To be done: Copy the records below word for word, every line of them, but leave out the pictures.

Provided records:
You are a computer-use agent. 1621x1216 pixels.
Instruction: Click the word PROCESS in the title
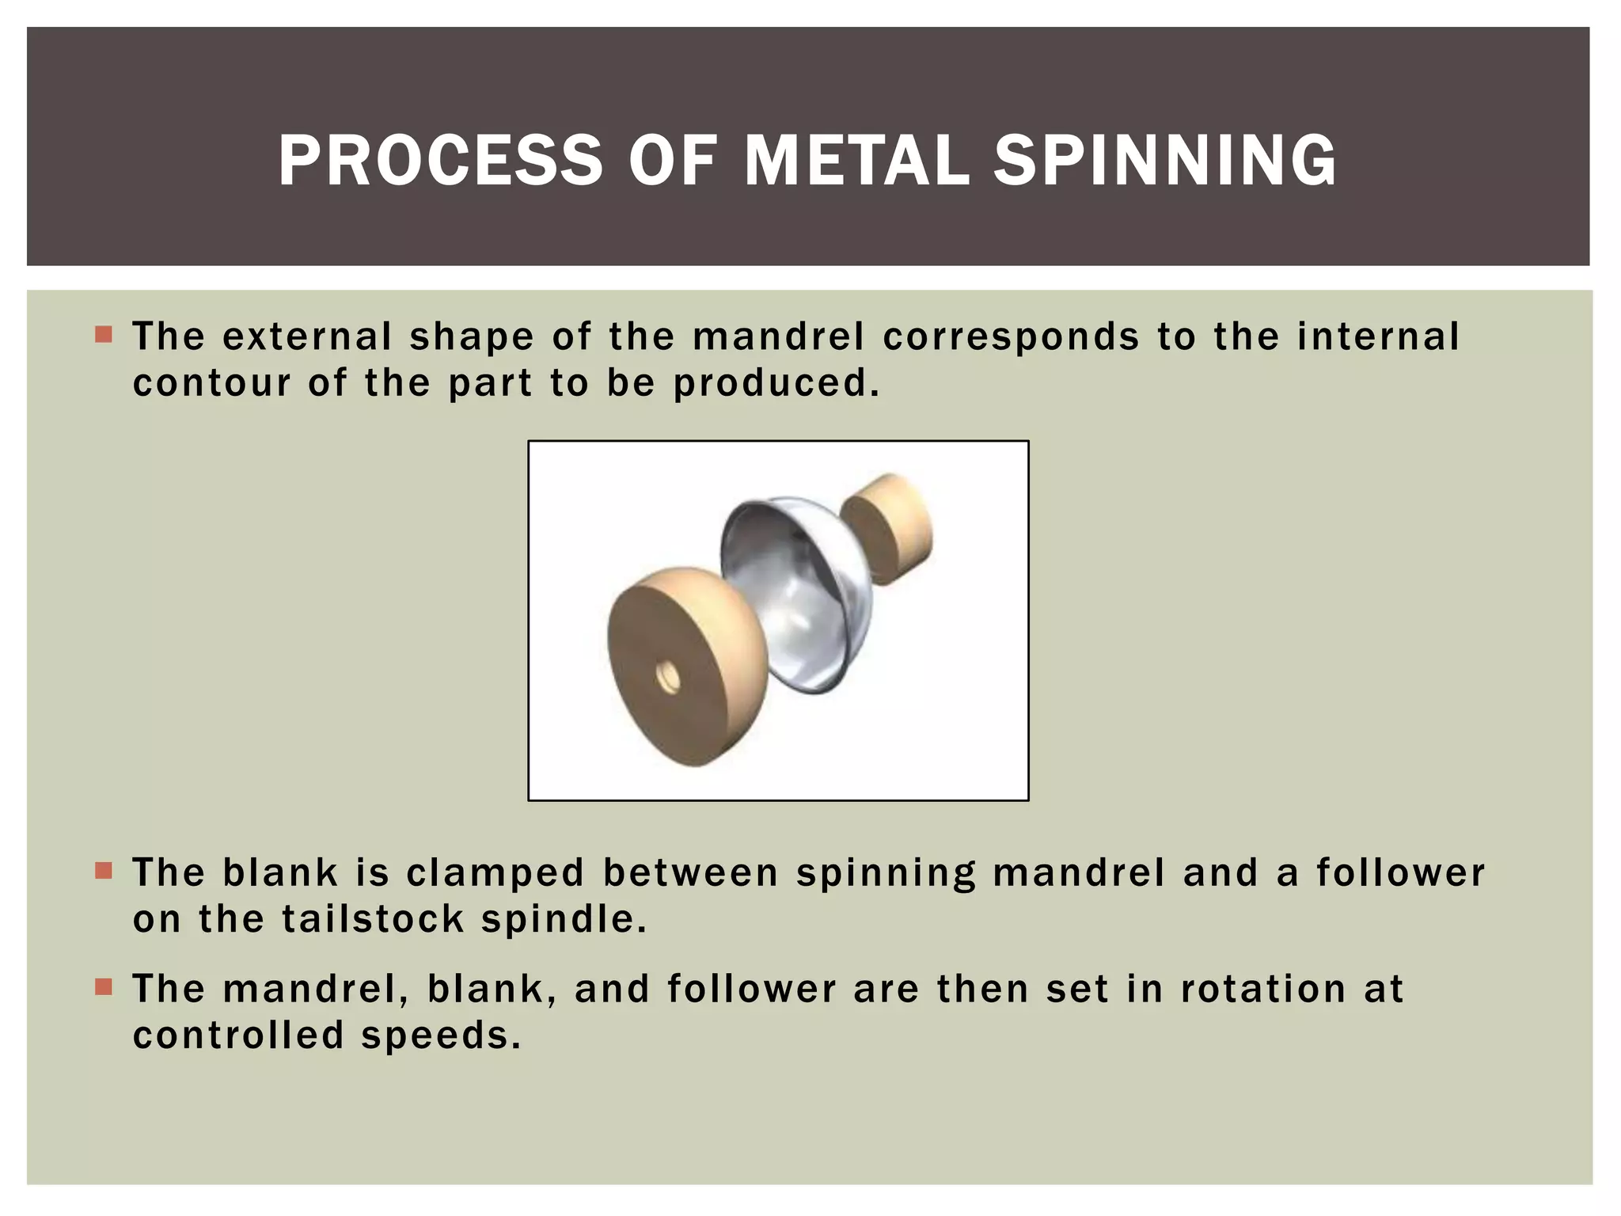coord(440,161)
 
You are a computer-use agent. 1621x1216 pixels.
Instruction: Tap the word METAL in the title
coord(857,161)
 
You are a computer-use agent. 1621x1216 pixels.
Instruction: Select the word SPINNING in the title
coord(1165,161)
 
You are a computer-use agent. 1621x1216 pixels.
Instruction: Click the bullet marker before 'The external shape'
coord(103,335)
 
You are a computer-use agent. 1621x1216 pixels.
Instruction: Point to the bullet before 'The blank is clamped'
coord(103,871)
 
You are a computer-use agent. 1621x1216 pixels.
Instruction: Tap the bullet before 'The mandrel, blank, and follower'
coord(103,987)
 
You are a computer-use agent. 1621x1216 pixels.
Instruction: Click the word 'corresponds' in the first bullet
coord(1011,337)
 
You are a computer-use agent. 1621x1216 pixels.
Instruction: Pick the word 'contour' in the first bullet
coord(212,384)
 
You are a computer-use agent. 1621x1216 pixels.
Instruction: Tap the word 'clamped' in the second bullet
coord(495,873)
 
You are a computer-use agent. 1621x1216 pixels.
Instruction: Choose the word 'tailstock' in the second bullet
coord(373,920)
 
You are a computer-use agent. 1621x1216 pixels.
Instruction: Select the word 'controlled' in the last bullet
coord(238,1036)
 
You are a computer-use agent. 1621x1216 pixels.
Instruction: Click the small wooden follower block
coord(887,527)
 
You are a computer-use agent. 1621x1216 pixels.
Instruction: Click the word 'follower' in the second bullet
coord(1401,872)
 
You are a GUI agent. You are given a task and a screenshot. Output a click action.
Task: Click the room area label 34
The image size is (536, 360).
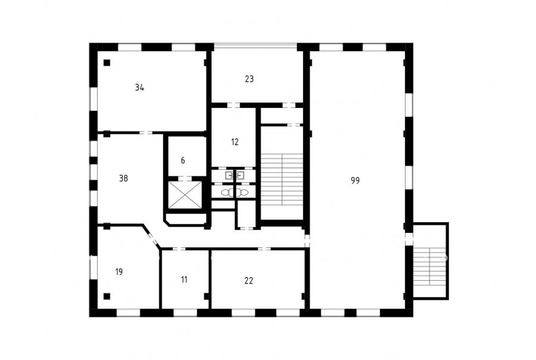pyautogui.click(x=139, y=88)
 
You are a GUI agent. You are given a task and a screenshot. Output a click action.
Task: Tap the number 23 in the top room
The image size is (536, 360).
pyautogui.click(x=249, y=79)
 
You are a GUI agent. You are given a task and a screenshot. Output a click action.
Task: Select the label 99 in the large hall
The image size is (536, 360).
pyautogui.click(x=355, y=181)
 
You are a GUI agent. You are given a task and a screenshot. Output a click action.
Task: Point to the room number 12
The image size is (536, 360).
pyautogui.click(x=235, y=142)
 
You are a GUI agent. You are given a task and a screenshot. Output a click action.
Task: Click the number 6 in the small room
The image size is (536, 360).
pyautogui.click(x=183, y=160)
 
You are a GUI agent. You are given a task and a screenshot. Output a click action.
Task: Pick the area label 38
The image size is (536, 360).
pyautogui.click(x=123, y=178)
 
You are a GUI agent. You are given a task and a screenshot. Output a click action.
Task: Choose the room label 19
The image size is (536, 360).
pyautogui.click(x=119, y=272)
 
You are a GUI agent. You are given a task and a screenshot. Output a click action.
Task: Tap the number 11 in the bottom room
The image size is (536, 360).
pyautogui.click(x=184, y=280)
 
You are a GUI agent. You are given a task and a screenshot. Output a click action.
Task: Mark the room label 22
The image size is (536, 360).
pyautogui.click(x=249, y=281)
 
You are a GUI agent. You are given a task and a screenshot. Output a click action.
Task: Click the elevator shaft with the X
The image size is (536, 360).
pyautogui.click(x=185, y=194)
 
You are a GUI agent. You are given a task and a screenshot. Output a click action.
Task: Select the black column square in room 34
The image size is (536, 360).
pyautogui.click(x=107, y=63)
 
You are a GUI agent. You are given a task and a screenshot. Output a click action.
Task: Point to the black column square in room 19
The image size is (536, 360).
pyautogui.click(x=107, y=296)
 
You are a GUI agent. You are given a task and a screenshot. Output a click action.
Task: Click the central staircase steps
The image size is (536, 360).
pyautogui.click(x=282, y=180)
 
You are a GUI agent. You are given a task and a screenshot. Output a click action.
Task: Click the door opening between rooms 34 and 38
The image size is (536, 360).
pyautogui.click(x=146, y=132)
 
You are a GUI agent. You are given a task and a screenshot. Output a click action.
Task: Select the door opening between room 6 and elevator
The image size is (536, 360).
pyautogui.click(x=185, y=178)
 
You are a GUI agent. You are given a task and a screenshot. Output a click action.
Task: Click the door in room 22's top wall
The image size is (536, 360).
pyautogui.click(x=264, y=249)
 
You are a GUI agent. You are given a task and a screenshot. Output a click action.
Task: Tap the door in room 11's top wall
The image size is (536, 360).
pyautogui.click(x=179, y=249)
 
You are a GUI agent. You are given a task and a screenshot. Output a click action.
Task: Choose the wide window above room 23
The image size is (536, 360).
pyautogui.click(x=255, y=46)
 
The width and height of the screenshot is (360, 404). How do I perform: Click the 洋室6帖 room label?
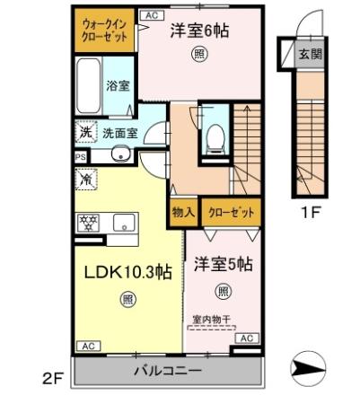coord(199,31)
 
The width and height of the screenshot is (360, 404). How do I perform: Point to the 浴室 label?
coord(118,87)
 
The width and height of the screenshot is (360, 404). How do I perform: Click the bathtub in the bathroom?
coord(88,84)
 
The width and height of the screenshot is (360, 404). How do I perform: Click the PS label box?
coord(80,155)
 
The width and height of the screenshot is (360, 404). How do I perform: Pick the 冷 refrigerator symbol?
coord(87,178)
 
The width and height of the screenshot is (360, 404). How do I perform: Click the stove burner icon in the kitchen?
coord(90,222)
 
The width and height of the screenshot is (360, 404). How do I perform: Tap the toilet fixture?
coord(215,137)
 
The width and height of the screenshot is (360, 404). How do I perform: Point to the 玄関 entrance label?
coord(308,53)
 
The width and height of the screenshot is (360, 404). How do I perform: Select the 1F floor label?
coord(310,215)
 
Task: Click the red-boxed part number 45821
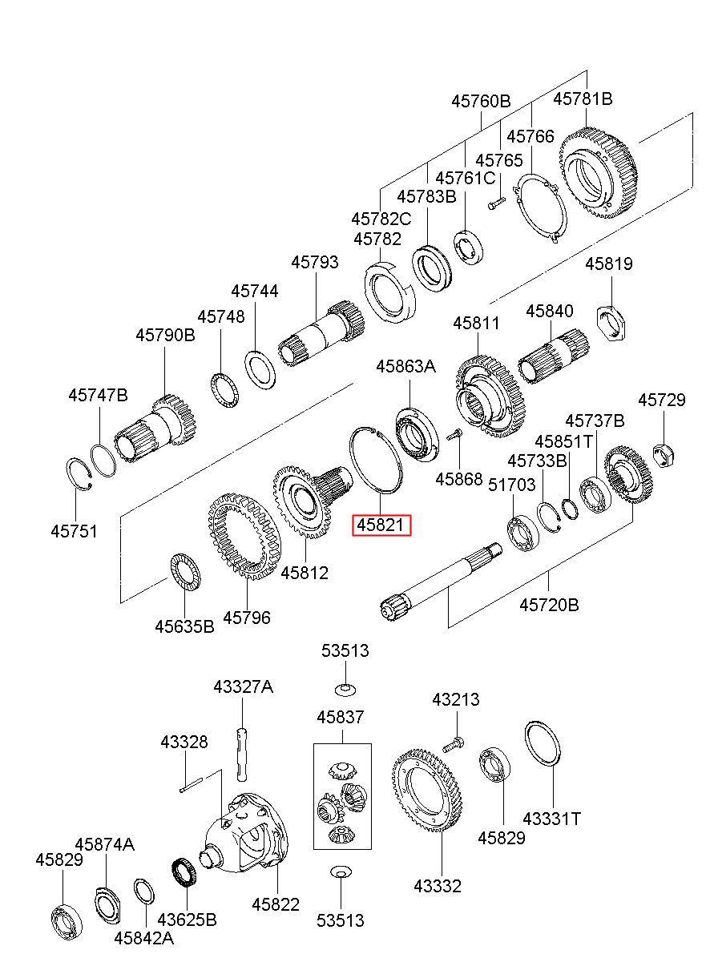(381, 525)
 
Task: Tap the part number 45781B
(583, 99)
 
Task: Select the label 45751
(75, 531)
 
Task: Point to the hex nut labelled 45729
(663, 456)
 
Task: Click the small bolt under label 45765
(496, 203)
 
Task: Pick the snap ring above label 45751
(82, 475)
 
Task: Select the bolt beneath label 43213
(453, 744)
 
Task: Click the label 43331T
(551, 819)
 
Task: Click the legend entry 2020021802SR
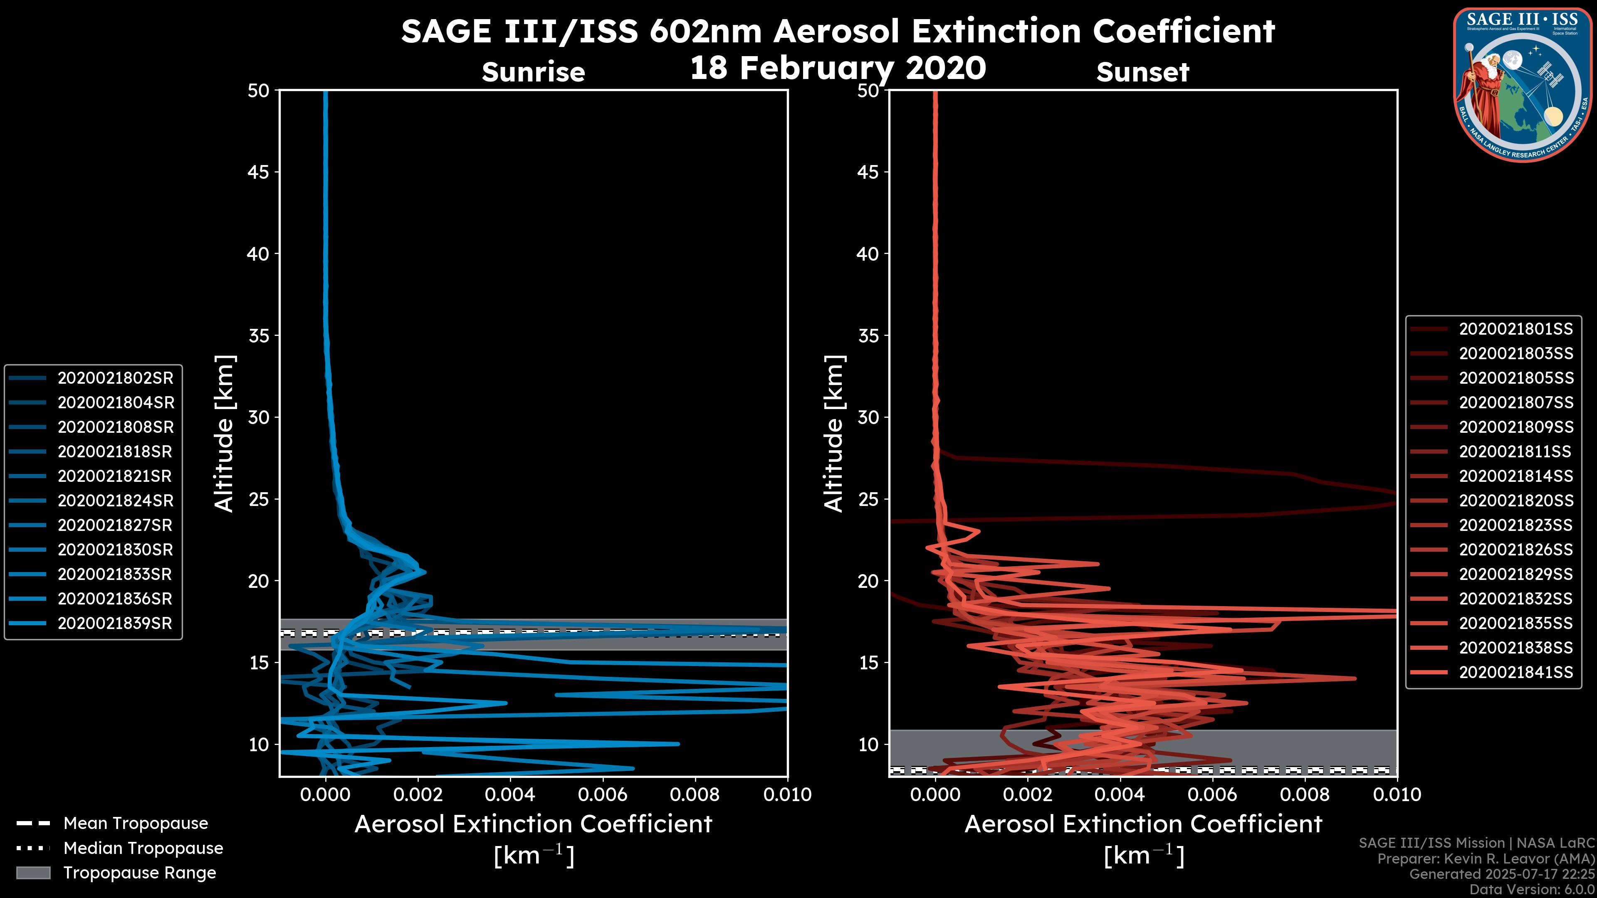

Task response:
You are a computer-use agent. 1621x1216 pixels.
Instruction: Click the word PROCESS in the title
coord(440,161)
 
You are a computer-use agent. 1621x1216 pixels.
Instruction: Tap the word METAL in the title
coord(857,161)
 
You are a computer-use agent. 1621x1216 pixels.
Instruction: Select the word SPINNING in the title
coord(1165,161)
 
You are a computer-use agent. 1621x1216 pixels.
Instruction: Click the bullet marker before 'The external shape'
coord(103,335)
 
You are a computer-use agent. 1621x1216 pixels.
Instruction: Point to the bullet before 'The blank is clamped'
coord(103,871)
 
You are a computer-use agent. 1621x1216 pixels.
Instruction: Tap the bullet before 'The mandrel, blank, and follower'
coord(103,987)
 
You are a computer-use agent. 1621x1216 pixels.
Instruction: Click the word 'corresponds' in the first bullet
coord(1011,337)
 
You are a computer-use agent. 1621x1216 pixels.
Instruction: Pick the word 'contour' in the first bullet
coord(212,384)
 
You are a computer-use agent. 1621x1216 pixels.
Instruction: Tap the word 'clamped' in the second bullet
coord(495,873)
 
You are a computer-use agent. 1621x1216 pixels.
Instruction: Choose the word 'tailstock' in the second bullet
coord(373,920)
 
You are a computer-use agent. 1621x1216 pixels.
Instruction: Select the word 'controlled' in the last bullet
coord(238,1036)
 
You are a computer-use agent. 1621x1216 pixels.
Instruction: Click the small wooden follower block
coord(887,527)
 
You are a computer-use agent. 1621x1216 pixels.
Instruction: Click the word 'follower' in the second bullet
coord(1401,872)
 
You are a GUI agent. You are given a task and a screenshot. Output a click action.
Task: Click the room area label 34
The image size is (536, 360).
pyautogui.click(x=139, y=88)
 
You are a GUI agent. You are given a task and a screenshot. Output a click action.
Task: Tap the number 23 in the top room
The image size is (536, 360).
pyautogui.click(x=249, y=79)
 
You are a GUI agent. You are given a task and a screenshot. Output a click action.
Task: Select the label 99 in the large hall
The image size is (536, 360).
pyautogui.click(x=355, y=181)
 
You are a GUI agent. You are given a task and a screenshot. Output a click action.
Task: Point to the room number 12
The image size is (536, 360).
pyautogui.click(x=235, y=142)
 
You are a GUI agent. You are given a task and a screenshot. Output a click action.
Task: Click the number 6 in the small room
The image size is (536, 360).
pyautogui.click(x=183, y=160)
 
You are a GUI agent. You are given a task and a screenshot. Output a click action.
Task: Pick the area label 38
The image size is (536, 360).
pyautogui.click(x=123, y=178)
 
You are a GUI agent. You are given a task and a screenshot. Output a click action.
Task: Choose the room label 19
The image size is (536, 360).
pyautogui.click(x=119, y=272)
 
You are a GUI agent. You are given a task and a screenshot. Output a click action.
Task: Tap the number 11 in the bottom room
The image size is (536, 360).
pyautogui.click(x=184, y=280)
 
You are a GUI agent. You are given a task and a screenshot. Output a click action.
Task: Mark the room label 22
The image size is (536, 360).
pyautogui.click(x=249, y=281)
 
You are a GUI agent. You are given a task and a screenshot. Output a click action.
Task: Click the elevator shaft with the X
The image size is (536, 360).
pyautogui.click(x=185, y=194)
 
You are a GUI agent. You are given a task and a screenshot. Output a click action.
Task: Select the black column square in room 34
The image size is (536, 360).
pyautogui.click(x=107, y=63)
 
You are a GUI agent. You are given a task and a screenshot. Output a click action.
Task: Point to the black column square in room 19
The image size is (536, 360).
pyautogui.click(x=107, y=296)
 
You are a GUI agent. You are given a task and a screenshot. Output a click action.
Task: Click the central staircase steps
The image size is (536, 360).
pyautogui.click(x=282, y=180)
 
You are a GUI agent. You are given a task and a screenshot. Output a click action.
Task: Click the door opening between rooms 34 and 38
The image size is (536, 360).
pyautogui.click(x=146, y=132)
 
You are a GUI agent. You are given a task and a screenshot. Output a click action.
Task: Select the door opening between room 6 and elevator
The image size is (536, 360).
pyautogui.click(x=185, y=178)
 
You are a GUI agent. You are given a task and a screenshot. Output a click action.
Task: Click the door in room 22's top wall
The image size is (536, 360).
pyautogui.click(x=264, y=249)
 
You are a GUI agent. You are given a task and a screenshot. Output a click action.
Task: Tap the door in room 11's top wall
The image size is (536, 360).
pyautogui.click(x=179, y=249)
 
You are a GUI agent. You are given a task and a screenshot. Output a click action.
Task: Choose the wide window above room 23
The image size is (536, 360).
pyautogui.click(x=255, y=46)
 
The width and height of the screenshot is (360, 404). How do I perform: Click the 洋室6帖 room label?
coord(199,31)
 
The width and height of the screenshot is (360, 404). How do I perform: Point to the 浴室 label?
coord(118,87)
 
The width and height of the screenshot is (360, 404). How do I perform: Click the bathtub in the bathroom?
coord(88,84)
 
The width and height of the screenshot is (360, 404). How do I perform: Click the PS label box?
coord(80,155)
 
The width and height of the screenshot is (360, 404). How do I perform: Pick the 冷 refrigerator symbol?
coord(87,178)
 
The width and height of the screenshot is (360, 404). How do I perform: Click the stove burner icon in the kitchen?
coord(90,222)
 
The width and height of the screenshot is (360, 404). How do I perform: Tap the toilet fixture?
coord(215,137)
 
The width and height of the screenshot is (360, 404). How do I perform: Point to the 玄関 entrance label?
coord(308,53)
 
The width and height of the screenshot is (360, 404). How do I perform: Select the 1F floor label?
coord(310,215)
 
Task: Click the red-boxed part number 45821
(381, 525)
 
Task: Tap the part number 45781B
(583, 99)
 
Task: Select the label 45751
(75, 531)
 
Task: Point to the hex nut labelled 45729
(663, 456)
 
Task: Click the small bolt under label 45765
(496, 203)
 
Task: Pick the snap ring above label 45751
(82, 475)
 
Task: Select the bolt beneath label 43213
(453, 744)
 
Task: Click the label 43331T
(551, 819)
 
Task: Click the legend entry 2020021802SR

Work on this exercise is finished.